Which of the following medications would be appropriate to crush and deliver via an enteral feeding tube?

1: Nifedipine XL
2: Metoprolol immediate release
3: Enteric coated aspirin
4: Diltiazem CD

A

2: Metoprolol immediate release

Only immediate release tablets should be crushed for administration via an enteral feeding tube. Enteric coated or film coated tablets do not crush well and tend to clump and increase the risk of clogging the tube. Modified release dosage forms (often designated with abbreviations such as XL, XR, SR, CD, etc.) are inappropriate to crush and give via enteral feeding tube because crushing these dosage forms destroys their modified releasing properties. This may lead to an excessive dose of the drug being released at one time (instead of slowly over a longer period of time), which can lead to adverse effects and has even been reported as a cause of death.

44
Q

Which of the following describes an optimal method of preparing and administering medications via an enteral feeding tube?

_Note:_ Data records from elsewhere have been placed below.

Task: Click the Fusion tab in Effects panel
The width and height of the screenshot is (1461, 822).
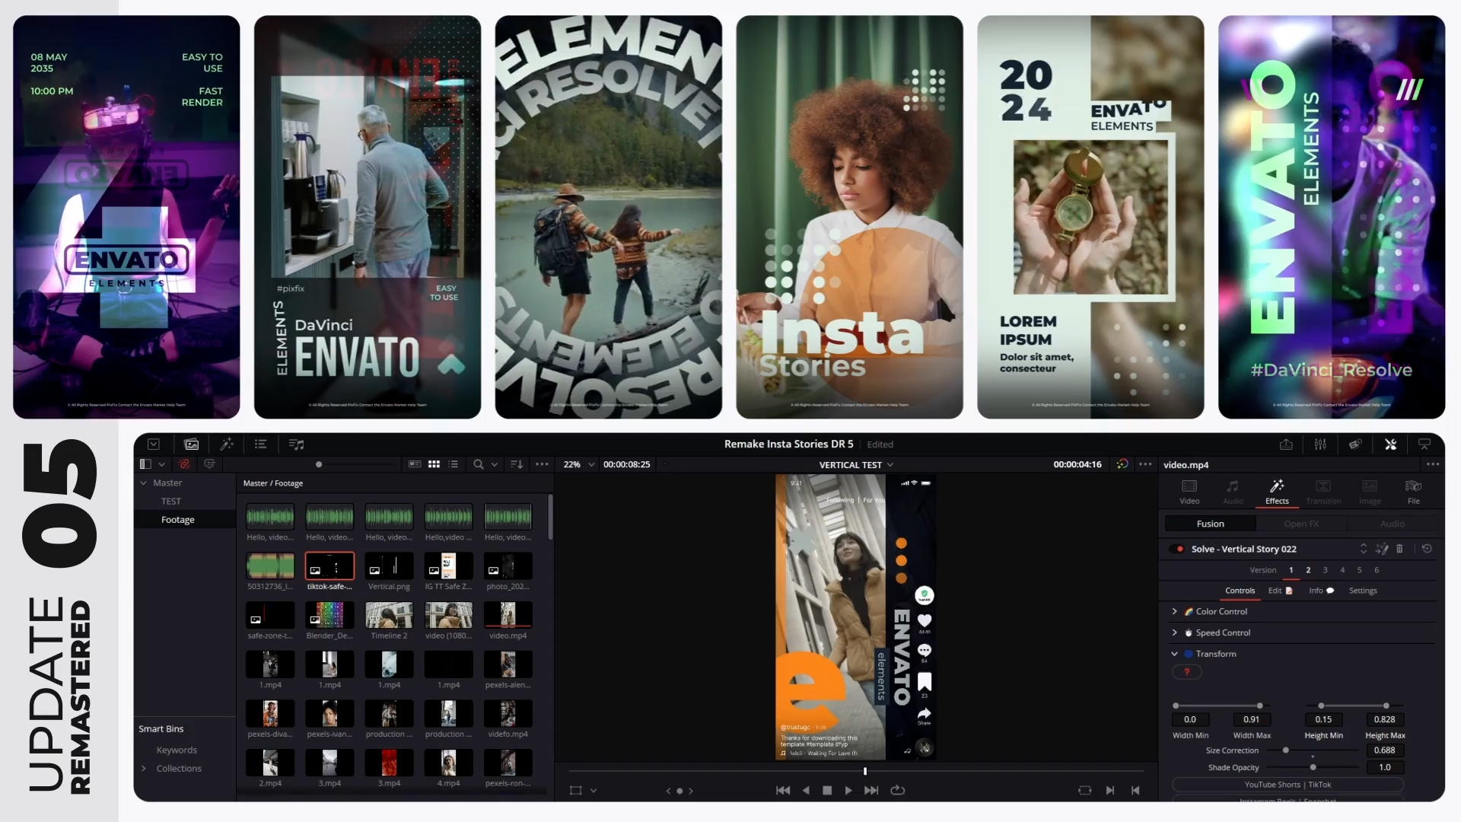Action: click(1210, 523)
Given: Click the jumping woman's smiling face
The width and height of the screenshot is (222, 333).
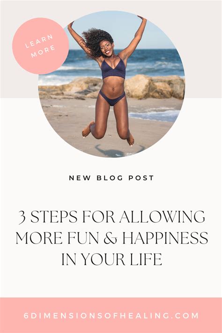Looking at the screenshot, I should pyautogui.click(x=108, y=48).
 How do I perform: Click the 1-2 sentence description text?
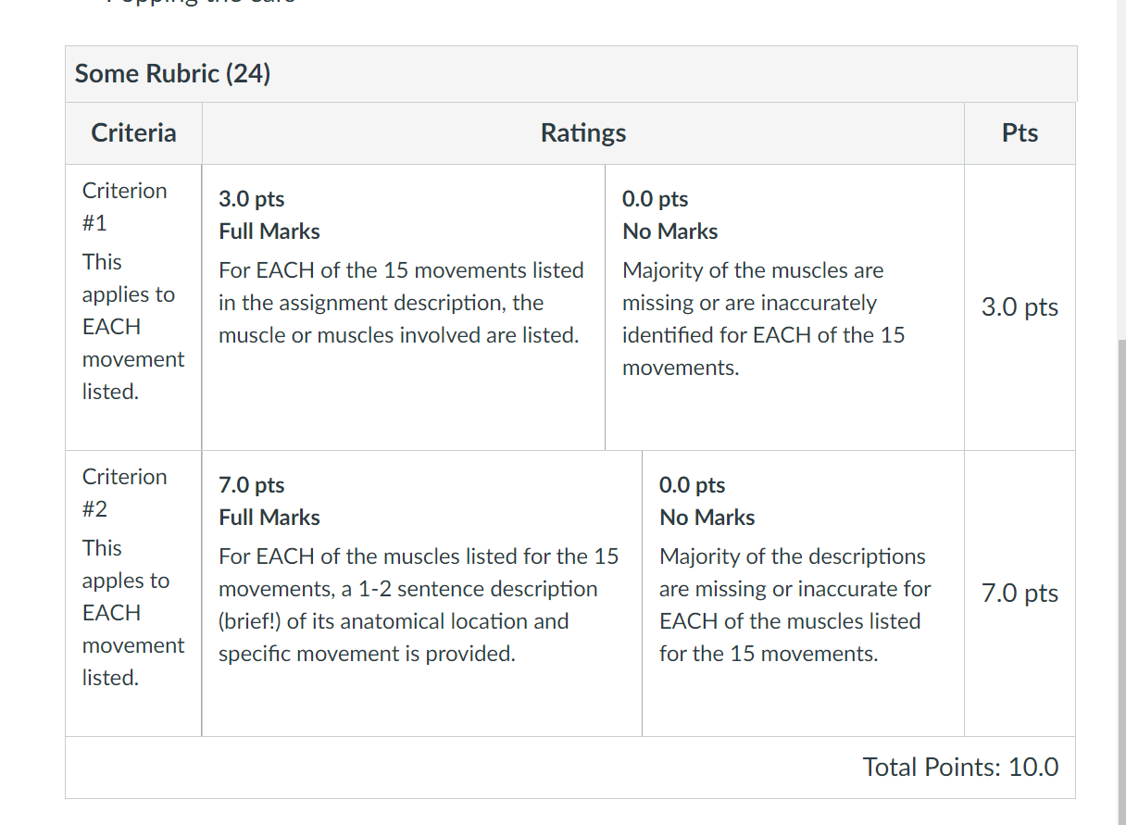pos(419,605)
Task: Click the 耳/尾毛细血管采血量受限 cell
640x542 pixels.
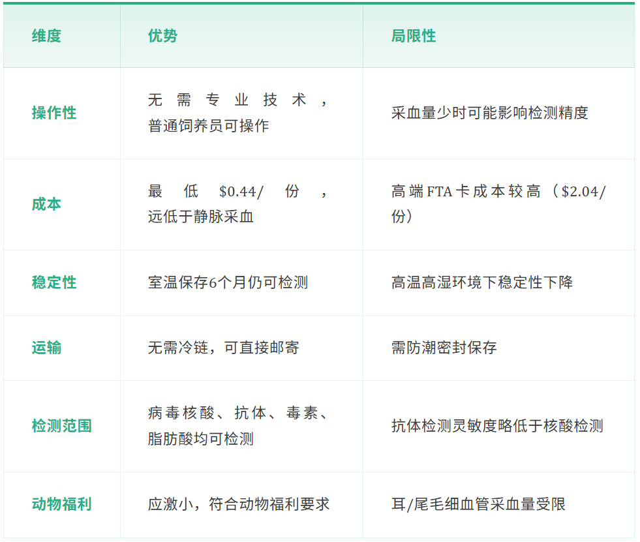Action: pyautogui.click(x=478, y=504)
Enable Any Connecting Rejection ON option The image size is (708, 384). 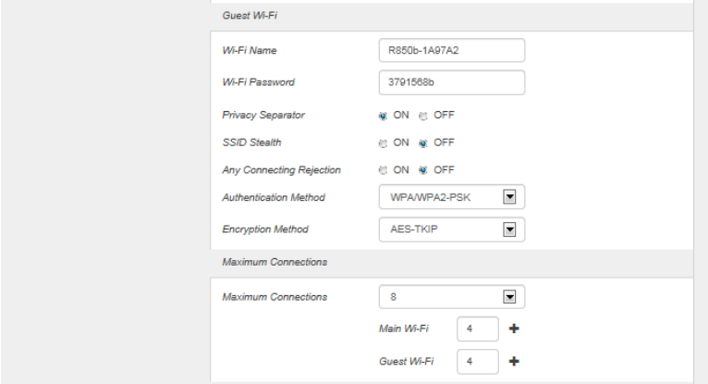click(x=384, y=170)
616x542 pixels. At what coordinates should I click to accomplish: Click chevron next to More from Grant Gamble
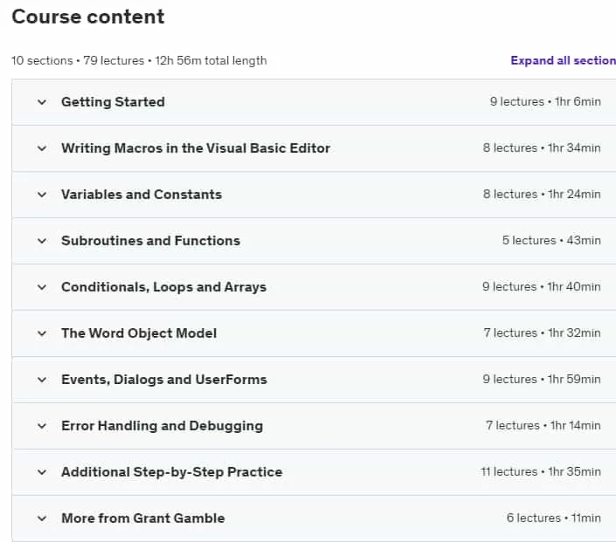point(42,518)

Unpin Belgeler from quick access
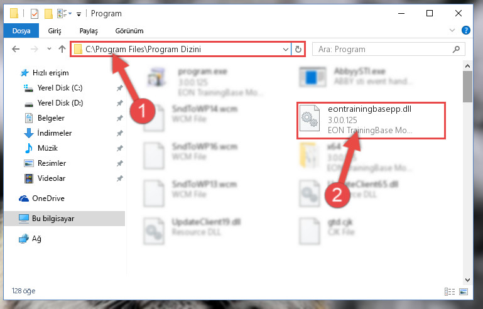click(119, 118)
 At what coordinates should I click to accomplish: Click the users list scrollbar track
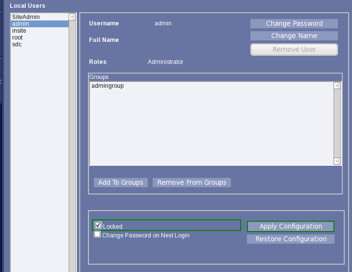(72, 146)
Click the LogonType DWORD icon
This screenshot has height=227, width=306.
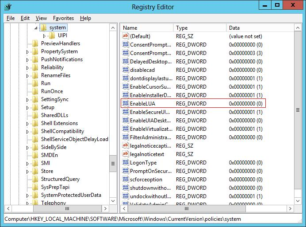click(125, 163)
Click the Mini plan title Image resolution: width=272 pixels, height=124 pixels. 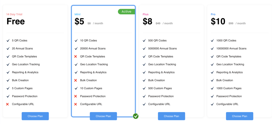click(78, 14)
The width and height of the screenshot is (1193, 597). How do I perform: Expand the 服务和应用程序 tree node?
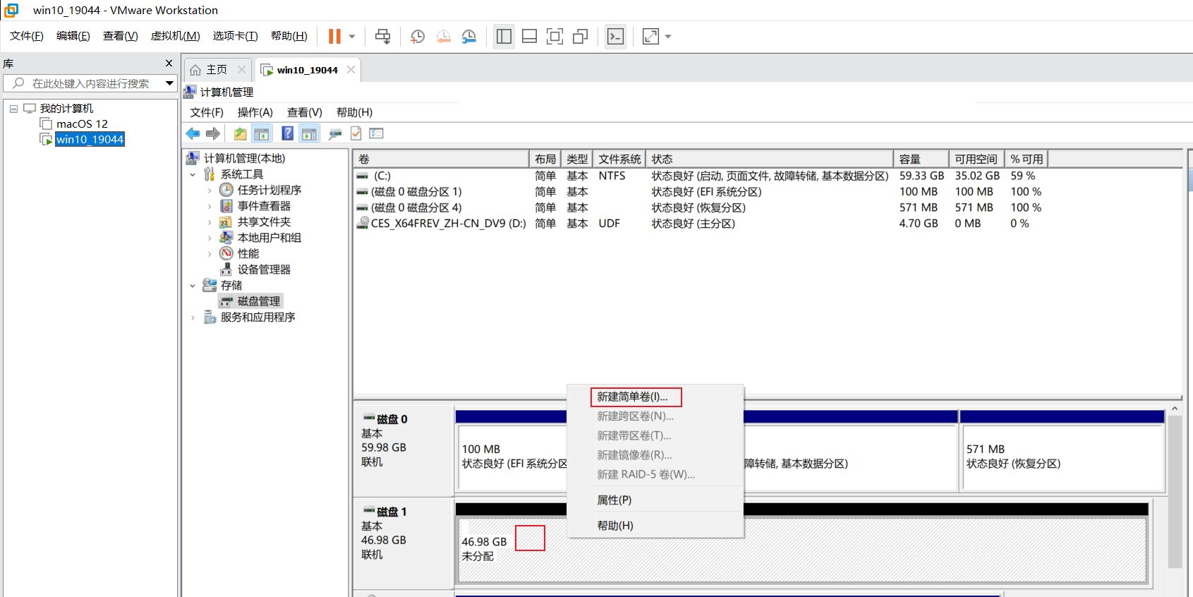point(193,318)
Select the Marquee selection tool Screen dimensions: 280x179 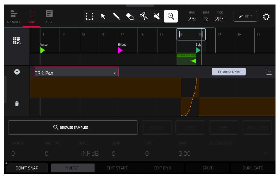pos(89,16)
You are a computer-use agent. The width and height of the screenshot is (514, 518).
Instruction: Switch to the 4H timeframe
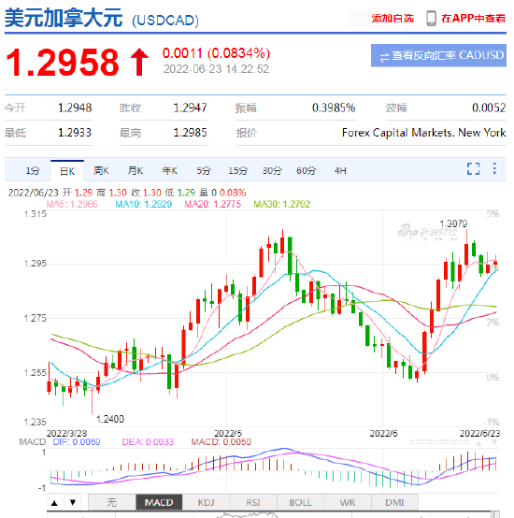point(340,171)
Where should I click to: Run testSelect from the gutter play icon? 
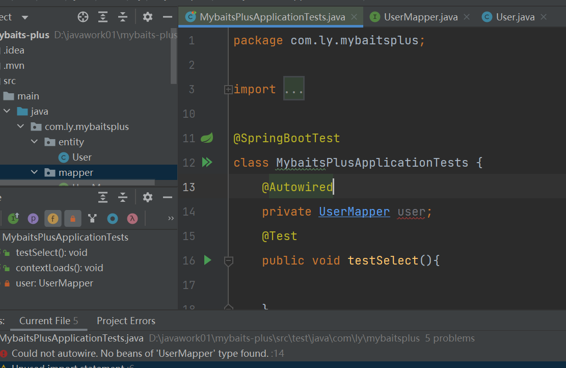[207, 260]
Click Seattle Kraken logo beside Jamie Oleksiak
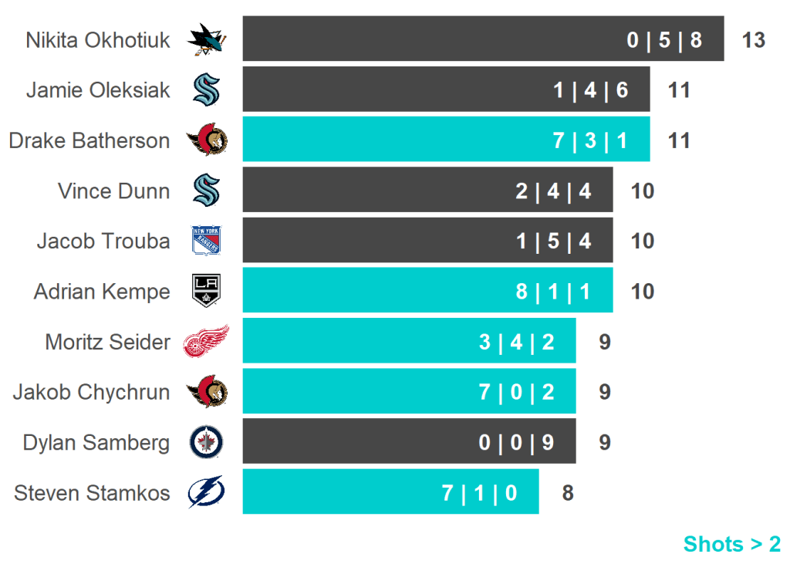Screen dimensions: 790x564 [x=206, y=90]
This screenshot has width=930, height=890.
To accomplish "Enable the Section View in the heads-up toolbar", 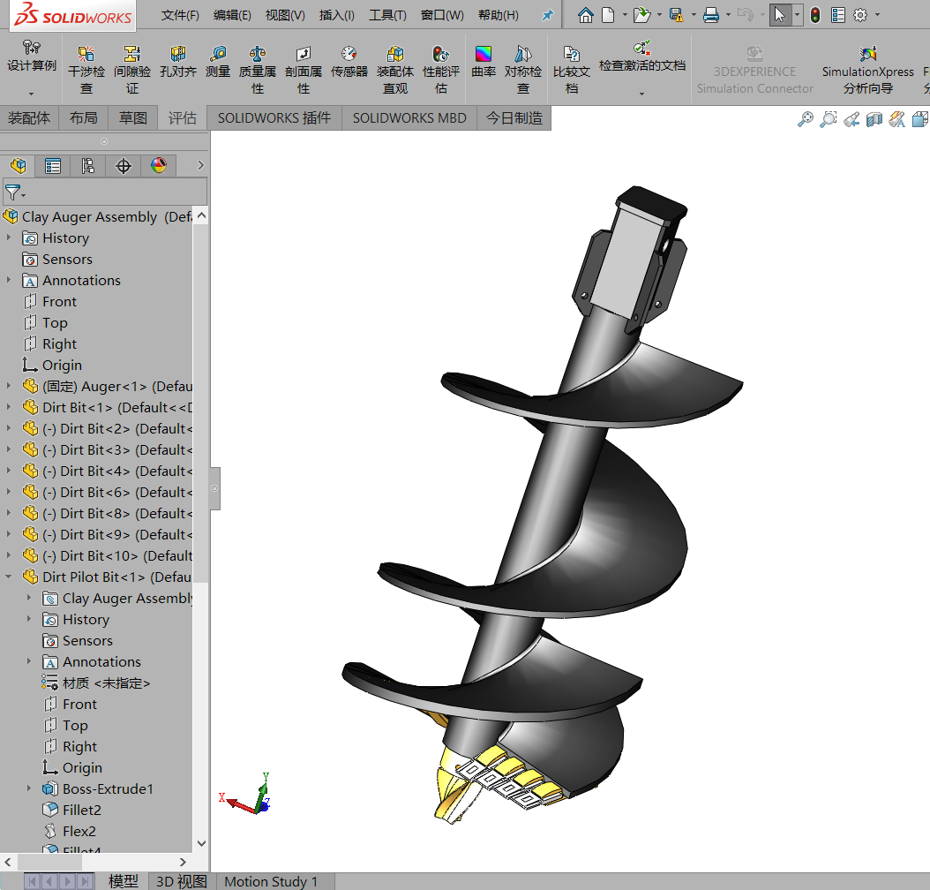I will [x=874, y=118].
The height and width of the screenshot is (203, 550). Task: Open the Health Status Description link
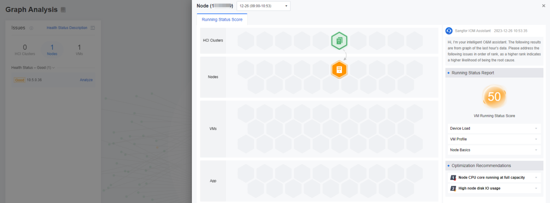[x=67, y=28]
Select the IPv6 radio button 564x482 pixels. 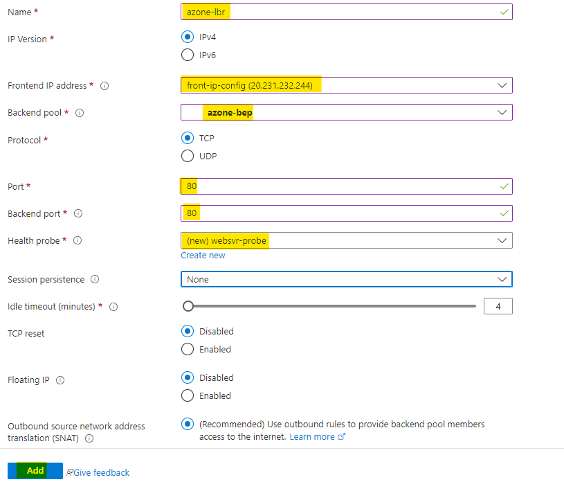pos(187,55)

1: Crush tablets and add them directly into the enteral formula
2: Administer liquid formulations undiluted to minimize fluid overload
3: Crush individual tablets and mix with water prior to separate administration
4: Add crushed tablets to liquid medications and administer the mixture all together

A

3: Crush individual tablets and mix with water prior to separate administration

Flushing the tube with water before and after each medication (including between each individual medication administered) helps to avoid physical interactions, both between medications and between medications and formula. Many liquid medications are hyperosmolar which can lead to diarrhea and/or may have high viscosity which can lead to tube clogging, so liquid dosage forms should be diluted with water prior to administration.

45
Q

In patients with severe acute pancreatitis enteral nutrition has been documented to provide the following benefits over parenteral nutrition EXCEPT

1: decreased infection rate.
2: decreased hospital length of stay.
3: decreased pain.
4: decreased mortality.

A

3: decreased pain.

EN has been associated with a significant reduction in infectious morbidity, decreased hospital length of stay, reduced need for surgical intervention, reduced multiple organ failure, and decreased mortality.

46
Q

In a patient with fat malabsorption, an enteral product containing which of the following can provide a concentrated source of energy?

1: Medium chain triglycerides
2: Free amino acids
3: Fructooligosaccharides
4: Long chain triglycerides

A

1: Medium chain triglycerides

Medium chain triglycerides (MCT) are absorbed directly into the bloodstream and enter portal circulation bypassing the need for pancreatic enzymes, bile, bile transport in the lymphatic system, and carnitine dependent transport into the mitochondria. Because of this, MCT can be used to provide a concentrated source of energy to patients with fat malabsorption or damage to lymphatic vessels.